A few hours after stepping onto Grand Isle, the same Island The Awakening is set, our group first walked to the ocean. Much like the novel, our path twisted and stretched, possibly retracing the steps Chopin once took. I took time to carefully avoid the yellow flowers, the camomile dotting the ground. Somehow the flowers had survived hurricanes and the test of time. It was almost like fiction was bleeding out into reality, and we got to see the world from the perspective of someone who lived it 100 years before us.

Our walk to the beach! (May 20th)

Sam Beating, Smashing, and Hammering a Chicken (May 20th)

Before arriving in the airport, I was worried about the individuals who I’d meet on this trip. However, even in the first day we all found ourselves extremely excited and happy to open up to one another. We keep joking, “We’ve only been with each-other for 72 hours?" because it feels like we’ve known each-other for much longer.

Yesterday, Thalia walked in from the patio with her mouth agape and stunned. She looked shook to her core. She had just finished the novel but refused to speak about the ending. I really wanted to know what happened at the end, so I got back to reading. One by one, everyone reached the final pages of the novel and had a similar response. I had to know the ending. By the time I caught up, the entire group surrounded me to witness my reaction. Feeling the eyes on me and flipping to the last page all I could respond with was a loud “seriously?!?”

Thalia absolutely GOBSMACKED (May 22nd)

Edna’s quiet walk into the ocean was devastating. Her either succumbing or rising above societal’s expectations placed upon her after she had fought so hard against the patriarchy and those around her was a brutal way for the story to end. To add insult to injury, it wasn’t just fiction.

We were planning to swim in the same water an hour later….

The same beach Edna died at (May 21st)

Standing waist-deep in the ocean, we discussed topics important to us: Hawaii culture, tourism, and eventually the topic switched to Edna’s unfortunate demise. We could feel the long-standing history that prevailed there, from the alluring perfume of the waves to the disappearance of the Cheniere Caminada. We tried shaking off the mood by discussing the legitimacy of her death (You have to walk FAR out to find somewhere you can’t simply stand!). However, physically sharing the space with the story changes things. The same sand, breeze, and subconscious allure are still prevalent, and the deeply rooted French culture still linguistically permeates the entire isle. While we aren’t tackling the exact same prejudices that Edna faced in the novel, her thoughts are so modern that it’s shocking she wasn’t a modern day theorist. We were floating in the water where Edna succumbed to her death, or the water Kate Chopin likely swam in while she grappled with similar radical ideas. History and contemporary thought oozed not only in the pages we read, but the air, the water, and importantly, the yellow camomile.


I’ll be honest here… I completely forgot to relax.
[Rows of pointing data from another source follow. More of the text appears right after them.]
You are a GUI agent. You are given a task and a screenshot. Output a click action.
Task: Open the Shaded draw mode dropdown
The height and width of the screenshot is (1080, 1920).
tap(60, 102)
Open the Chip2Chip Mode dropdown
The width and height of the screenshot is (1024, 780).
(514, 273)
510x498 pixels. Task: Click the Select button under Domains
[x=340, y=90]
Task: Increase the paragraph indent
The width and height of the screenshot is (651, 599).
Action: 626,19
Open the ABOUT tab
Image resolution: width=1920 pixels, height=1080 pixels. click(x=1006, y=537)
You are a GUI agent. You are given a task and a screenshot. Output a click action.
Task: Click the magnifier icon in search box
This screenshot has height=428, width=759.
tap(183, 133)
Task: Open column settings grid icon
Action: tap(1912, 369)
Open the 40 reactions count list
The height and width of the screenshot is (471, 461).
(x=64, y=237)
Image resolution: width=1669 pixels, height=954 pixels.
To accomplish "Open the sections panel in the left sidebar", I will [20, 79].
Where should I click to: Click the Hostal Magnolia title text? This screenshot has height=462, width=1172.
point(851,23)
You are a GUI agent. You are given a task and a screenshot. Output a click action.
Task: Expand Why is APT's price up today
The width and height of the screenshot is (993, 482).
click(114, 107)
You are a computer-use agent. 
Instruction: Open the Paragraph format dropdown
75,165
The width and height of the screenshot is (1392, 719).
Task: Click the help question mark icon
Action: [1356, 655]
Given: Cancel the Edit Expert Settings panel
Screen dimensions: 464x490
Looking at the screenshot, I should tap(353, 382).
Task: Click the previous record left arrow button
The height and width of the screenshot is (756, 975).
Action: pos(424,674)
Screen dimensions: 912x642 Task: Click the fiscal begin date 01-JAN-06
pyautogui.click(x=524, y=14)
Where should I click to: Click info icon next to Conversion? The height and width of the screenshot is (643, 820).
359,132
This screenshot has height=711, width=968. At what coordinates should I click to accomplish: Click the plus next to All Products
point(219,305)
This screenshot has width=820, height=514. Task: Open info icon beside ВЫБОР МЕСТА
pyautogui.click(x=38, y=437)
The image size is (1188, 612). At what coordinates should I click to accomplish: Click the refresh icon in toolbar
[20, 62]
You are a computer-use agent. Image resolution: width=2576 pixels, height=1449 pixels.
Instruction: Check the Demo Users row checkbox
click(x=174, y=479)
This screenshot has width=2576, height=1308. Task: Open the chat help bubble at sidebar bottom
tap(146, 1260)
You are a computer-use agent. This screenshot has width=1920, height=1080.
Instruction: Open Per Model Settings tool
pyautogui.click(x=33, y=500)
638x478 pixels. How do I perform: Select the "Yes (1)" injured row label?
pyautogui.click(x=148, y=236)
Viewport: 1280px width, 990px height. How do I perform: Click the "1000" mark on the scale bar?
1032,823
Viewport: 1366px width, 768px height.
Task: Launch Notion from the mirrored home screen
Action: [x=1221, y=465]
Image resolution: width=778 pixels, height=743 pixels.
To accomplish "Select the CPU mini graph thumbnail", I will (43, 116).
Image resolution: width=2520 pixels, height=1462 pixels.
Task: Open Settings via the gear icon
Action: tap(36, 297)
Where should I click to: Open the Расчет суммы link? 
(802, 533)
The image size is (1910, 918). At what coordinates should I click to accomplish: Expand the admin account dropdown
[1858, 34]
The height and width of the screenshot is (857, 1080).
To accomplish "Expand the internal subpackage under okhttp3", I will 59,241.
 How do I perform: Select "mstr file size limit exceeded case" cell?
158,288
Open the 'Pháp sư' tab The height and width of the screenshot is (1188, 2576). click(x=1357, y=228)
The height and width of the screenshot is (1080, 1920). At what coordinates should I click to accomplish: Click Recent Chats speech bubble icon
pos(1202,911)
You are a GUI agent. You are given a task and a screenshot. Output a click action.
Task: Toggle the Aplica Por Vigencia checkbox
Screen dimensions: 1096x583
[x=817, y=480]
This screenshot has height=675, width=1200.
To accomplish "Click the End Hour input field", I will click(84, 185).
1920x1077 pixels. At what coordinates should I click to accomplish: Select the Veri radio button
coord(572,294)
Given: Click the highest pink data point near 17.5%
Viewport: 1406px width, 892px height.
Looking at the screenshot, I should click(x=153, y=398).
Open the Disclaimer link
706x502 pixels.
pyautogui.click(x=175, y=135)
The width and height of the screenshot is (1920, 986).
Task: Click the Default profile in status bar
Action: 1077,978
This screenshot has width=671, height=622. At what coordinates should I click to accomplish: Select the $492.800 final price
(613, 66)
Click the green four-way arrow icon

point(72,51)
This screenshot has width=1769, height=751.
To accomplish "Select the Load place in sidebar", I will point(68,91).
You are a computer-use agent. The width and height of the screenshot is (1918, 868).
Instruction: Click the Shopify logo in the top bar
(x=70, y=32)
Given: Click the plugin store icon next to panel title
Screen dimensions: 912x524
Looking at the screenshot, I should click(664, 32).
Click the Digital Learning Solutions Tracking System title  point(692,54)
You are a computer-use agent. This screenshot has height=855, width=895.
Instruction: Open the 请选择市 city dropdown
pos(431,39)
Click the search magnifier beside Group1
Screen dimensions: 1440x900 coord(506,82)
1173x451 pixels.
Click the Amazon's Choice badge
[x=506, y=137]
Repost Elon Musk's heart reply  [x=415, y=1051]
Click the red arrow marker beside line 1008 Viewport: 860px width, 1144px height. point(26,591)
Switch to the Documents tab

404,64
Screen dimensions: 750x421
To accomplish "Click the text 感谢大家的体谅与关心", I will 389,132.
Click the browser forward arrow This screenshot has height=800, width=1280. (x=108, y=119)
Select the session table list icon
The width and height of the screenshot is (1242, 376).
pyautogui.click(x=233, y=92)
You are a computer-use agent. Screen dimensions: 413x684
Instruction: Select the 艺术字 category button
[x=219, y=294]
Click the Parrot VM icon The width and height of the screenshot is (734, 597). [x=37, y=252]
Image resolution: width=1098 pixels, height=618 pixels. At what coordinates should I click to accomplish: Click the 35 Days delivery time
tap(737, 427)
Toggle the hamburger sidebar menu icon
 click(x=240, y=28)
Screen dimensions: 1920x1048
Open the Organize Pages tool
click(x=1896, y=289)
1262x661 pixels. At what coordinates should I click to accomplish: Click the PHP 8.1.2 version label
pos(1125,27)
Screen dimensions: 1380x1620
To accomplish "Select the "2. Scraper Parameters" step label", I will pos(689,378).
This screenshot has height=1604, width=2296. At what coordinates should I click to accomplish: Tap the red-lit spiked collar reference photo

The whole point of our adventure on the Isles was to unwind and just exist. Instead, I found myself busy every second of the day tanning, reading, and talking late into the night with people I first thought would kill me in my sleep (Richie, I’m looking at you!). I filled my time with urgency, trying to take it all in before it slipped away.

Sometimes being fully present is it’s own kind of meditation. Opening myself up to the land beneath my feet and the weight of the land’s history helps keep me grounded both in fiction and reality. Maybe I didn’t relax how I expected to, but I was living: shaping memories in a place with chapters much older than mine.